Harvey Lodish, Ph.D.

Development of brown and white adipocytes and its regulation by microRNAs and long non-coding RNAs.

Research in the Lodish Laboratory related to Diabetes and Obesity falls into two broad areas: understanding the roles of microRNAs (miRNAs) and long noncoding RNAs (LncRNAs) in the development and pathophysiology of brown and white adipocytes, and defining the mechanisms of insulin resistance and stress responses in adipose cells.
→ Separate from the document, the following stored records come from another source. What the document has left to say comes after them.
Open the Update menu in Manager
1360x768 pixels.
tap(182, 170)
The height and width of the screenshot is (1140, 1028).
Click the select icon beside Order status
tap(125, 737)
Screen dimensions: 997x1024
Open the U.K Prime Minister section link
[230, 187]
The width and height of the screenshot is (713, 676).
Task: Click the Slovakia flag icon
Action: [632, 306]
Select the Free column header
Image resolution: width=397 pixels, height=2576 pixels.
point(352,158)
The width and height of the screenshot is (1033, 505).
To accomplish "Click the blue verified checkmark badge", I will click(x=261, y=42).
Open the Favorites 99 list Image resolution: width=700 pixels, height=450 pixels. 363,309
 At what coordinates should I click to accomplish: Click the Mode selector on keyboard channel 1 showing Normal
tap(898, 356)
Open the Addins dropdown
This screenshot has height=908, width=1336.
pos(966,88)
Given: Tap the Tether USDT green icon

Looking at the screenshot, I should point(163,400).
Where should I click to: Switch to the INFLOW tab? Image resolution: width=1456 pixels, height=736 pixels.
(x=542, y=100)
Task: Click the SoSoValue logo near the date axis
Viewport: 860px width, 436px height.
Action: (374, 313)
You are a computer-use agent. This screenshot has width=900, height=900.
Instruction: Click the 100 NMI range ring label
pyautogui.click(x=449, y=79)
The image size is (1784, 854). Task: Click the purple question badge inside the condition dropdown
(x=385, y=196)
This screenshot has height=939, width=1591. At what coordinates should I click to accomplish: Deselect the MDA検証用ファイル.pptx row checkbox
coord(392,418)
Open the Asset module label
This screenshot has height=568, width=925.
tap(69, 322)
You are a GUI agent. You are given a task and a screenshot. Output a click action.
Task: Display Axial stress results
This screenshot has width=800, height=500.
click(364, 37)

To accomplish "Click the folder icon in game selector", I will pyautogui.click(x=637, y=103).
  1. MicroRNAs in fat cell development and obesity.
    Brown adipocytes arise in vivo from a Myf5-positive, bipotential myoblastic progenitor by the action of the Prdm16 (PR domain containing 16) transcription factor. Recently we investigated the role of miRNAs in brown fat adipogenesis and identified a brown fat-enriched miRNA cluster, miR-193b-365, as a key regulator of brown fat development. Blocking miR-193b and/or miR-365 in primary brown preadipocytes dramatically impaired brown adipocyte adipogenesis by enhancing expression of Runx1t1 (runt-related transcription factor 1; translocated to 1) whereas myogenic markers were significantly induced. In contrast, forced expression of miR-193b and/or miR-365 in C2C12 myoblasts blocked the entire program of myogenesis, and, in adipogenic conditions, miR-193b induced myoblasts to differentiate into brown adipocytes. MiR-193b-365 was upregulated by Prdm16 partially through the action of the transcription factor PPARγ. Taken together, these results underlie the importance of tissue enriched miRNAs 193b-365 in regulating lineage specification between brown fat and muscle, and also suggest that these or other miRNAs may have therapeutic potential in inducing expression of brown fat-specific genes. Another miRNA, miR-203 was also enriched in brown fat. We are following up earlier work showing that a knock down of miR-203 results in a block of adipogenesis in primary brown pre-adipocytes. Further, forced expression of miR-203 in C2C12 myoblasts blocked the myogenic program and induced differentiation into adipocytes. We are identifying the mRNA targets of miR-203. Using the CRISPR/Cas system we are generating mice that have a mutated seed sequence in the miR-203 to analyze the effect of miR-203 seed region mutation on the development of white and brown adipose tissue.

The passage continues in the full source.